DealLawyers.com Blog

October 1, 2021

Preferred Stock: Del. Chancery Holds No Breach of Mandatory Redemption Provision

The terms of the preferred stock issued to PE & VC investors typically include a tightly drawn mandatory redemption obligation that kicks in after a period of time or upon the occurrence of certain events. In Continental Investment Fund v. Tradingscreen, (Del. Ch.; 7/21), the Chancery Court was confronted with a claim by preferred stockholders that a company that lacked sufficient funds to fully satisfy its mandatory redemption obligations violated the terms of the preferred stock.

As a result of the alleged default, the plaintiffs contended that they were entitled to interest from the date of the breach in 2013 through the date in 2020 when the company finally satisfied those obligations. Vice Chancellor Laster disagreed, holding that the company did not violate the terms of the preferred due to its inability to fully redeem the preferred. This Morris James blog summarizes the Vice Chancellor’s decision:

The Court concluded that the company met its redemption obligations in 2013 by redeeming all of the shares that it could. A special committee aided by a financial advisor evaluated the number of funds available for redemptions, including whether the company could obtain debt financing to pay more, and the amount of cash the company needed to continue to operate as a going concern and remain solvent for the foreseeable future.
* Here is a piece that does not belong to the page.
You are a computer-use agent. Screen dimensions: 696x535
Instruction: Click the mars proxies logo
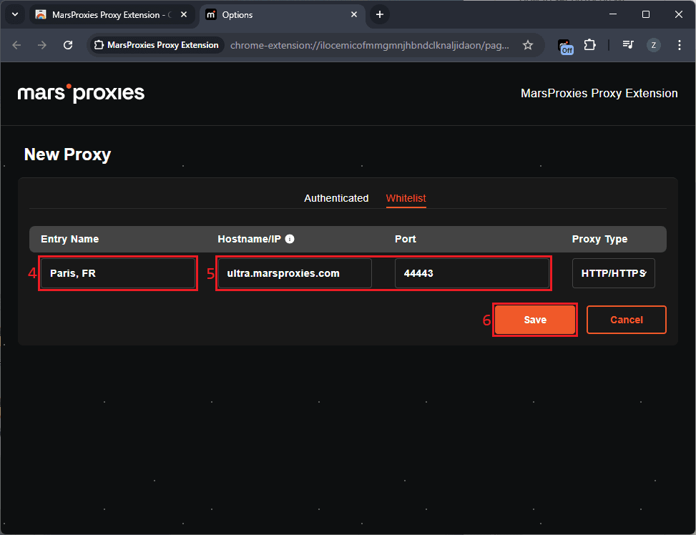[81, 93]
Ultimately, the committee determined that the company could use $7.2 million for redemptions and that the company should keep $20 million cash, an amount the committee thought was needed to retain and attract business in the company’s industry (i.e., providing electronic trading solutions to institutional investors around the world).

In reaching its conclusion, the Court observed that the Committee’s determination was “a judgment-laden exercise entitled to deference” absent a showing of bad faith, unreliable methods or data, or fraud. The defendants did not have the burden to show that paying more would have rendered the company insolvent. Rather, the preferred stockholder had the burden to prove the existence of additional funds legally available to redeem its shares. The Court also rejected the argument that the committee erred by reserving funds for two years of operation, rather than one, reasoning that directors have the discretion to evaluate the appropriate time horizon and resources required for their particular corporation to continue as a going concern.